▶ Description du problème
Poursuivez le passage cité ci-dessous sur le métier de la salle au restaurant, en reprenant après sa dernière phrase.
====== Passage cité ======
Nous élaborons des pages d’éloges démesurées – ou des critiques tout aussi furibondes – à des chefs et à des sous-chefs, mais nous ne réussissons pas à consacrer plus d’une ou deux lignes à la personne qui se prodigue autour de notre table. Nous lui réservons le titre un peu général de « serveur », de « sommelier » s’il nous apporte une bouteille de vin.
Si nous nous mettons à parler de « service de salle », nous le faisons d’un ton vague et satisfait, comme d’un animal exotique dont nous nous contentions de reconnaître l’existence.
Nous en avons parlé avec Giacomo Gironi, maître de Al Mercato, « totalement amoureux de son métier » et directeur des cours de Management et Salle chez Noi di Sala Lombardie et Food Genius Academy, faisant partie des plus importantes réalités de formation du secteur. C’est surtout grâce à eux si la salle est sortie de l’ombre ces dernières années.
En passant de la Révolution Française aux fast-foods américains, de Napoléon au laquage du pigeon, Giacomo nous a raconté un métier – ou plutôt un monde à vrai dire. Nous vous l’avons résumé en dix points, en espérant que la prochaine fois, lorsque vous serez assis à la table d’un restaurant, vous regarderez autour de vous avec un nouveau regard.
1. Qui commande
Le chef existe aussi dans la salle. Et il s’appelle le maître. « Son rôle moral est d’être l’élément charnière entre la cuisine et la clientèle, entre la propriété et les fournisseurs : c’est le front de toutes les réalités du secteur de la restauration, avec la charge -mais aussi l’honneur- de gérer les rapports avec le reste de la société. Et il doit bien entendu tenir compte du stress de tout le monde ». Maître a une double signification en français et cela devrait être en soi une explication suffisante.
2. La hiérarchie
La hiérarchisation du service, telle qu’elle a été formalisée au XIX° siècle, est encore valable et comprend: directeur/restaurant manager; maître; sommelier et assistant sommelier; chef de rang; commis; runner. Dans le cas des restaurants d’hôtels, c’est encore plus complexe. « Le nombre et la ramification varient bien sûr en fonction du nombre de couverts et de la politique des coûts » explique Giacomo. L’apprendre par cœur ? C’est objectivement impossible. Mais il faut se rappeler au moins qu’il n’existe pas un serveur et c’est tout.
====== Extraits de lignes ======
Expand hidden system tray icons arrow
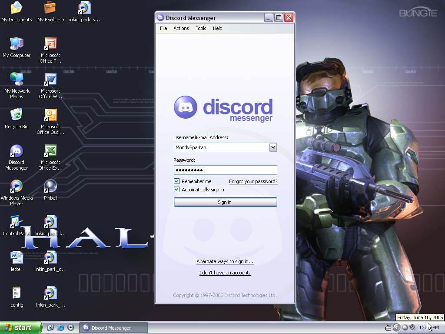point(396,327)
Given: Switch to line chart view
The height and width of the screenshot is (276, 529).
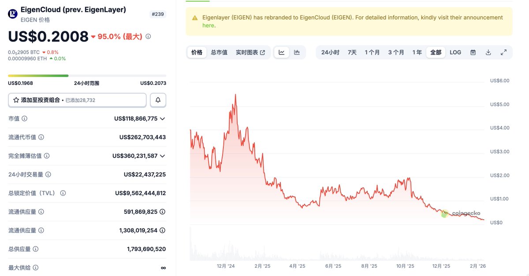Looking at the screenshot, I should click(x=281, y=52).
======
▶ Réponse rédigée
3. La « métaphysique » du client
Lorsque vous entrez dans un restaurant, un examen discret commence pour vous, un jugement silencieux ne servant pas à vous noter mais à vous offrir le meilleur service possible, une évaluation brève et efficace basée surtout sur votre comportement. « Autrefois le critère principal de jugement était constitué par les vêtements. Aujourd’hui nous regardons l’attitude des clients, leur embarras, leur curiosité mais surtout leur éducation ». Il ne suffit pas de connaître les allergies du client, mais il faut comprendre aussi ce qu’il s’attend de ce dîner. Et puis trouver la distance juste, en prenant les mesures nécessaires et en faisant participer sans se faire impliquer.
4. Le food cost
Dans la pensée populaire on a tendance à considérer que la gestion économique d’un restaurant est uniquement du ressort du chef, mais cela n’est vrai que si le chef est également le propriétaire. Des termes comme « food cost » ou « break even point » concernent également la salle, tout comme l’élaboration du menu (ledit menu engineering) et la dialectique avec le client ou la gestion des ressources humaines.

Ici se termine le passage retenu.